In the current study, we analyzed the DNA copy number status of this genomic locus at 19q13.42 in a large collection of embryonal tumors with ependymoblastic rosettes diagnosed by a consortium of experienced neuropathologists either as EBL or ETANTR based on their characteristic morphology. These neoplasms predominantly affected infants with preferential location in the cerebral hemispheres. By definition, these tumor entities differ in the presence or absence of extensive neuropil-like areas and other patterns of neuronal differentiation. However, EBL and ETANTR share similar age and sex distribution, tumor localization and dismal prognosis. Moreover, histological analysis of seven recurrent/metastatic ETANTRs revealed that the poorly differentiated component with true rosettes predominated in secondary lesions whereas neuropil-like areas were progressively lost. These findings suggest some similarity between both tumor entities included in this study.
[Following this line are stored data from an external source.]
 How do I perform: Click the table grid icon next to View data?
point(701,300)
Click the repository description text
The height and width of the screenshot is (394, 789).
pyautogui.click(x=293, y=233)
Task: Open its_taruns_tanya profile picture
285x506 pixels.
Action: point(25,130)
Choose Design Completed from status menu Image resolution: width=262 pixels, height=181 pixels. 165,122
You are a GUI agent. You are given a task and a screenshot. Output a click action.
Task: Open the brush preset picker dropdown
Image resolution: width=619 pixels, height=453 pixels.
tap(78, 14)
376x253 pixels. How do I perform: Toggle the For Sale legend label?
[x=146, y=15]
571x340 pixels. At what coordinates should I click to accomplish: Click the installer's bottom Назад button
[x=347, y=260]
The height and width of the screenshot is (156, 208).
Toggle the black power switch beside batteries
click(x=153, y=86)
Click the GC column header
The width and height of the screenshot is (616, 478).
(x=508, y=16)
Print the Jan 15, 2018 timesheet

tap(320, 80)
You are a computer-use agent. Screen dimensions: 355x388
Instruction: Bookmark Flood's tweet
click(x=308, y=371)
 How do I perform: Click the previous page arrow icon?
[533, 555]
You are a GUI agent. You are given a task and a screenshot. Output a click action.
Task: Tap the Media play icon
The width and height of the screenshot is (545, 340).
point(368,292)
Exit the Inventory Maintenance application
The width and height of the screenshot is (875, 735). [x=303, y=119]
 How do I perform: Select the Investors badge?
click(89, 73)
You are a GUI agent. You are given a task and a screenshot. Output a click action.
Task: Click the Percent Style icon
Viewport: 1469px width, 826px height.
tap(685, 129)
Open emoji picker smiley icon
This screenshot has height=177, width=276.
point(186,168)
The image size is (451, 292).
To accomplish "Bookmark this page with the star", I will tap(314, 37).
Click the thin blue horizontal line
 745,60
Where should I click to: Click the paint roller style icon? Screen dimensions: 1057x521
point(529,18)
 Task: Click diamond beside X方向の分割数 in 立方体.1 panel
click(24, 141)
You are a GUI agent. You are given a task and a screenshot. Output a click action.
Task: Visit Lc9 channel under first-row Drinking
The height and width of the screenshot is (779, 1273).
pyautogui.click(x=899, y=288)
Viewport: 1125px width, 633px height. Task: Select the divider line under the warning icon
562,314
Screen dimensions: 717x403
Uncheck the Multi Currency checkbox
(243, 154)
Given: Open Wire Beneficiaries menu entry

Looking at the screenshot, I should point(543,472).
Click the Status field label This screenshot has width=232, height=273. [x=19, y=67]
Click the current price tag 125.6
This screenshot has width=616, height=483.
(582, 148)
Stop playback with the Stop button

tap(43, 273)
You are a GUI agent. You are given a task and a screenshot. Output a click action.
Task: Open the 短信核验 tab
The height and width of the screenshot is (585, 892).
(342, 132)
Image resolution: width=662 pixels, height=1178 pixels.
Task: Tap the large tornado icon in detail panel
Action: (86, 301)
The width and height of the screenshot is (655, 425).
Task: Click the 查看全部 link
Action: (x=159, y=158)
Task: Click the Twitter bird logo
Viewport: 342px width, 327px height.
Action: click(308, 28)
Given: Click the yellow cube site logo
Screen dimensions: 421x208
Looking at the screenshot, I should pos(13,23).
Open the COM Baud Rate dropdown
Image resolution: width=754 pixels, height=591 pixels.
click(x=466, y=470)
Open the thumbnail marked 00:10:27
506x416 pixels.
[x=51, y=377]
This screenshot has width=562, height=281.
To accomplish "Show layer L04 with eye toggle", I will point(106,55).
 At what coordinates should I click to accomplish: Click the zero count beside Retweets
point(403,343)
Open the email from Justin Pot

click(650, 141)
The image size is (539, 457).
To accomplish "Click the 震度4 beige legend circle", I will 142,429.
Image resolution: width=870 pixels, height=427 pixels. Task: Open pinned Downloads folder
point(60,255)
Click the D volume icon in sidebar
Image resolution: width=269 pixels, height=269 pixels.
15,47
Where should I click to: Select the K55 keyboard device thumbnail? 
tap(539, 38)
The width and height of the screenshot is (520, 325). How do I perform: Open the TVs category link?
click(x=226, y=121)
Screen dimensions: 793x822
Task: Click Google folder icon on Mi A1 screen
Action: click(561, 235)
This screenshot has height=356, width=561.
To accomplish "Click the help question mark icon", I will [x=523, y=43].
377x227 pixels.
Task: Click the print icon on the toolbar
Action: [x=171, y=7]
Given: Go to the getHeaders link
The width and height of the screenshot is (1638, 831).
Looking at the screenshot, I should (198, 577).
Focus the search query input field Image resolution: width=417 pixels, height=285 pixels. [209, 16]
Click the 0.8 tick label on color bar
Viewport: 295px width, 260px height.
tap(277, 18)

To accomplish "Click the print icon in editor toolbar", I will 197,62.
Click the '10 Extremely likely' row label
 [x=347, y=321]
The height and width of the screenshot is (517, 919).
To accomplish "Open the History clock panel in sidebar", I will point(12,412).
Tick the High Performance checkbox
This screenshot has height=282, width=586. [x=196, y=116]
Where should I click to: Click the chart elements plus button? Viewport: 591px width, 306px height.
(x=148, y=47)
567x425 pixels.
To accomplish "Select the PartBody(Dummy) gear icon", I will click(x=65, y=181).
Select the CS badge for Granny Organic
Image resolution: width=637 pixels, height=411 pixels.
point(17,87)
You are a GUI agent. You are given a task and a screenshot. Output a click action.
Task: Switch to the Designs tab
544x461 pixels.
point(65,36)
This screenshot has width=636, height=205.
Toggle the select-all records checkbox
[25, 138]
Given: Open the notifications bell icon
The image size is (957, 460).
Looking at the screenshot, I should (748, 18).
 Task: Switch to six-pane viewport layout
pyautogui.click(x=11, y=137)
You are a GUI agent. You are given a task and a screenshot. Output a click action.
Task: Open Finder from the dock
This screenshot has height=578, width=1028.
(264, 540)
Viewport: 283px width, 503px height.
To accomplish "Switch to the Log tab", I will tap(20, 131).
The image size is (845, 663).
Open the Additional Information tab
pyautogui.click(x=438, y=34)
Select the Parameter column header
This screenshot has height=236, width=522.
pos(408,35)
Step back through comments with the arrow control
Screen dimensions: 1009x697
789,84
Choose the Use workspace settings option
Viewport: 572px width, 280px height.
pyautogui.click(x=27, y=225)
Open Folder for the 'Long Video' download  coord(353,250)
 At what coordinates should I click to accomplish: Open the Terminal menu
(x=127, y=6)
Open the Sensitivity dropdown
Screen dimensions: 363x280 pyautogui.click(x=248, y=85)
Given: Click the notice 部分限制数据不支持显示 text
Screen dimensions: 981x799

FISH analysis disclosed amplification of 19q13.42 locus in 93% of tumors with even distribution between ETANR and EBL. These results demonstrate a very high-level specificity and sensitivity for this genetic aberration in tumors with true multilayered rosettes irrespective of their morphological designation. An increasing number of cells harboring the amplification in recurrent/metastatic tumors suggest that this aberration might serve as a “driver” oncogenic event in these tumors, promoting its clonal expansion, aggressive biological behavior, and treatment resistance. In contrast to all protein-coding genes located in the amplified region, the two miRNA clusters, namely MIR-371–373 and C19MC, were shown to be generally up-regulated in PNETs carrying this specific genomic aberration by us and a group from Toronto [16, 22]. Both of these clusters were previously found to be up-regulated in human embryonic stem cells [15] and, consistent with their function in maintaining stem-cell properties, representatives of the C19MC cluster were shown to drive growth and inhibit differentiation of human neural stem cells [16]. Interestingly, many of the miRNAs targeted by the 19q13.42 amplification share a common seed sequence suggesting that they are cooperatively regulating a defined set of genes [15].

In conclusion, we identified a hallmark cytogenetic aberration occurring in virtually all embryonal brain tumors with ependymoblastic multilayered rosettes indicating that ETANTR and EBL may comprise a single biological entity. FISH analysis of the 19q13.42 locus is a very promising diagnostic tool to identify a subset of primitive neuroectodermal tumors with distinct morphology, biology, and clinical behavior and should be considered a unifying diagnostic marker for these tumors.